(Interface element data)
··········

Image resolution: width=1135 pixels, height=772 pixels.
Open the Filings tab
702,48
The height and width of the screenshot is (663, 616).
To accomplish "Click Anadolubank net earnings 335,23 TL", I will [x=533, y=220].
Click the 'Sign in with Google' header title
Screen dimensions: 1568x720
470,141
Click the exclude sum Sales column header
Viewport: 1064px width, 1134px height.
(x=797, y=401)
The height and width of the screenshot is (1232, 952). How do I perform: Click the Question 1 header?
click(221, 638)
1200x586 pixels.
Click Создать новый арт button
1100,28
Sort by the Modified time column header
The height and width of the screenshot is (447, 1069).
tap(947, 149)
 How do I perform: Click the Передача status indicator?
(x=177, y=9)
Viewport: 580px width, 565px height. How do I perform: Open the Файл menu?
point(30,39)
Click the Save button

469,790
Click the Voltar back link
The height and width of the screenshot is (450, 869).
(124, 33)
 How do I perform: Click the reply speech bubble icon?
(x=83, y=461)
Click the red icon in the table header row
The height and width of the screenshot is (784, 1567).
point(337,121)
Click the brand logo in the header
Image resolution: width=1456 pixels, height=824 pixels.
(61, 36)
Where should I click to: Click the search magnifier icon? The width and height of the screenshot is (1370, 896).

··········

> _TASK INSTRUCTIONS_: Copy all of the data above word for word, without changing anything.

> _THE RESPONSE_:
Image resolution: width=1135 pixels, height=772 pixels.
Open the Filings tab
702,48
The height and width of the screenshot is (663, 616).
To accomplish "Click Anadolubank net earnings 335,23 TL", I will [x=533, y=220].
Click the 'Sign in with Google' header title
Screen dimensions: 1568x720
470,141
Click the exclude sum Sales column header
Viewport: 1064px width, 1134px height.
(x=797, y=401)
The height and width of the screenshot is (1232, 952). How do I perform: Click the Question 1 header?
click(221, 638)
1200x586 pixels.
Click Создать новый арт button
1100,28
Sort by the Modified time column header
The height and width of the screenshot is (447, 1069).
tap(947, 149)
 How do I perform: Click the Передача status indicator?
(x=177, y=9)
Viewport: 580px width, 565px height. How do I perform: Open the Файл menu?
point(30,39)
Click the Save button

469,790
Click the Voltar back link
The height and width of the screenshot is (450, 869).
(124, 33)
 How do I perform: Click the reply speech bubble icon?
(x=83, y=461)
Click the red icon in the table header row
The height and width of the screenshot is (784, 1567).
point(337,121)
Click the brand logo in the header
Image resolution: width=1456 pixels, height=824 pixels.
(61, 36)
Where should I click to: Click the search magnifier icon? The width and height of the screenshot is (1370, 896).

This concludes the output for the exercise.